One of the most well known river dolphins is the Amazon river dolphin, and you might have heard about it because the males are, well, pink. That’s right: pink. This color is thought to result from a buildup of scar tissue (which means older males are a more vibrant shade of pink), and is apparently very attractive to females.
The main threat to river dolphins is, unfortunately, us. Overfishing, entanglement in fishing gear, pollution of rivers, and dam building are all major causes of harm to river dolphins, and are likely the cumulative cause of the Yangtze river dolphin (also known as the Baiji) being declared functionally extinct in 2006. Functionally extinct means that even if some animals remain alive in the wild, they are so few in number that we cannot find them, and they will likely not be able to repopulate quick enough to prevent them going extinct completely. There was one potential sighting of a baiji in 2016, however this was not able to be confirmed so they have remained listed as functionally extinct.
Blue Whales – Size
We have discussed some pretty neat extremes of the marine mammal world, but let’s talk about the elephant, or should I say elephants, in the room: the blue whale.

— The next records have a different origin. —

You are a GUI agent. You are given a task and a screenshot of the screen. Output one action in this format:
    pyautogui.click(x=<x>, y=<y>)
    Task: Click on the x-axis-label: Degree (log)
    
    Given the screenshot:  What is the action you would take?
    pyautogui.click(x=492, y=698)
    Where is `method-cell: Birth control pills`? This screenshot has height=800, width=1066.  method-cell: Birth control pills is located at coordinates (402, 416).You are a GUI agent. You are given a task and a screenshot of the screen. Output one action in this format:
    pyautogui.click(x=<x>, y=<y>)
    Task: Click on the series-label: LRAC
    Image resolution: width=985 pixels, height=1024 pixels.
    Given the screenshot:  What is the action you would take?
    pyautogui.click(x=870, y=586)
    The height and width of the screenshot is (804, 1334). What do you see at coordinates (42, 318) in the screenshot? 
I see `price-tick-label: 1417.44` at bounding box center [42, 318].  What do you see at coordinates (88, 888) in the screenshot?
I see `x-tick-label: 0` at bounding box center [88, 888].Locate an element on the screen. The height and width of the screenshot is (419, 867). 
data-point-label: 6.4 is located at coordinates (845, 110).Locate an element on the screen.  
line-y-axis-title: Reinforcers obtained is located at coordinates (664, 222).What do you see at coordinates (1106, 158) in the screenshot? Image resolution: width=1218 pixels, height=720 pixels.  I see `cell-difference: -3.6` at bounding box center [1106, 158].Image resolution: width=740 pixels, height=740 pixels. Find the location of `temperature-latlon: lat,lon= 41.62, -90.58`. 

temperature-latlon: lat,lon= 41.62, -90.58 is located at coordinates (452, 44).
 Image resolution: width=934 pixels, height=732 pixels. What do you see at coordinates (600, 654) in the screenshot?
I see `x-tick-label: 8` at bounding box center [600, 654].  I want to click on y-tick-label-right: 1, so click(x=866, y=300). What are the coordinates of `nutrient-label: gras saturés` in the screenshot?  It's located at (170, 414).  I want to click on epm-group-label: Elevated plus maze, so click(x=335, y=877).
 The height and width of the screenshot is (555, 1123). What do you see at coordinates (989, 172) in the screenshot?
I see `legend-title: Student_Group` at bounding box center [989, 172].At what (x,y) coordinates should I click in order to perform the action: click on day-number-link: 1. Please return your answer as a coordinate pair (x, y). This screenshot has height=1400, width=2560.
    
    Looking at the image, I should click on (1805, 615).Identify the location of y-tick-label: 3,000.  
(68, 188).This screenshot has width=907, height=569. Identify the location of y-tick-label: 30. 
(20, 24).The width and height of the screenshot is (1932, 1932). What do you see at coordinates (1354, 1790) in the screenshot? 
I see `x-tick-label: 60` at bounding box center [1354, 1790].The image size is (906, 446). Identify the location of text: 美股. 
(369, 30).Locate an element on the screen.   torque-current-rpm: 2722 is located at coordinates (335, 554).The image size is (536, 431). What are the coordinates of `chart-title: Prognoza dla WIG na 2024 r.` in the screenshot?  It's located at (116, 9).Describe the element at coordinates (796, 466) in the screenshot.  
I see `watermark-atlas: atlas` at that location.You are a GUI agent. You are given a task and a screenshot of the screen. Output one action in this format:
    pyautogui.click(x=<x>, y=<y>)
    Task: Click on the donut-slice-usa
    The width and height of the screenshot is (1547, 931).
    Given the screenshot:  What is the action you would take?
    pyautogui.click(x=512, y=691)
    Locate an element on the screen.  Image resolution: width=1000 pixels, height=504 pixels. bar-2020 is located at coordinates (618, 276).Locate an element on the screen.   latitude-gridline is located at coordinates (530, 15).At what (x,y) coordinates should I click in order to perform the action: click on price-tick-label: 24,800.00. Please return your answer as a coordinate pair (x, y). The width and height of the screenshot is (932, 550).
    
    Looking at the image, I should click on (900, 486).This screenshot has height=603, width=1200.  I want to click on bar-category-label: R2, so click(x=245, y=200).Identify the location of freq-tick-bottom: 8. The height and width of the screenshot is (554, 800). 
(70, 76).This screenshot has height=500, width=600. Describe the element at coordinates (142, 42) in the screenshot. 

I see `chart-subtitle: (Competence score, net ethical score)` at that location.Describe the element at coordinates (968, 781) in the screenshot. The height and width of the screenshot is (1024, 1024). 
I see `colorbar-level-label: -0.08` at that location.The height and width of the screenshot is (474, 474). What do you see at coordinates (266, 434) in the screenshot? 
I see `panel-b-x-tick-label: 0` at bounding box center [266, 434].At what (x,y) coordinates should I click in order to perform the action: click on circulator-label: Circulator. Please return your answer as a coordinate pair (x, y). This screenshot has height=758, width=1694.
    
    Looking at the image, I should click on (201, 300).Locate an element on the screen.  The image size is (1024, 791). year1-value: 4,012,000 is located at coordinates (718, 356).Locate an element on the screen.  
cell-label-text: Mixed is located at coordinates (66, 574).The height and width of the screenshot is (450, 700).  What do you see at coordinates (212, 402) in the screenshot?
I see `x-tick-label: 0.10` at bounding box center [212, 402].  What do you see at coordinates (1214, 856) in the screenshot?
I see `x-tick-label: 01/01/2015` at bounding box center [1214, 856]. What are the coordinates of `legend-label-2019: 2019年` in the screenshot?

The sheer size of a blue whale is hard to comprehend, they can be as long as 3 school buses (up to 100ish feet), their tongue can weigh as much as an elephant, their heart is as big as a small car (an adult human could crawl through the arteries) and they can weigh up to about 30 elephants (up to 200 tons). They are the biggest animal that has ever lived. Ever. That’s right, even dinosaur don’t measure up.
But that isn’t where the extremes end. The calves are born as one of the biggest animals already at 3 tons and 25 ft. Blue whales are one of the longest live, one was found to be 110 years old. They used earplugs to measure the age – imagine the size of that, now that is a lot of wax! They are also one of the loudest animals on the planet. It is thought that they can hear each other up to 1000 miles away, and they can reach 188 decibels (a jet engine is only 140 decibels). Don’t be next a blue whale that starts to call!
One of the weirdest things about these giants is that they feed almost exclusively on krill, small shrimplike crustaceans, one of the smallest animals. Imagine how much a blue whale would have to eat…ok I won’t make you imagine – and adult can eat 4-6 tons of krill per day! They do this by having a big mouth… literally. Having a mouth/body that is specialized for catching swarming krill, means the larger the mouth the more you get, and thus this is what researchers think made the blue whales evolve to such a large size – check out an article about it here (https://www.annualreviews.org/doi/abs/10.1146/annurev-marine-122414-033905?journalCode=marine).
But the downside is that if you specialize and something happens to that prey source, the predator has nothing to fall back on, no other prey to substitute, and that can negatively affect their survival. Speaking of which, they were hunted during the whaling era and have not recovered like some other of the large whale species. You would think that finding a 100 ft, 180 ton animal would be easy, but even though they are huge, they are hard to find and observe, living in open ocean waters. Thus we know little about their movements and life history. An important reminder that large size does not mean large visibility, and that we need to know more about the blue whale in order to protect it.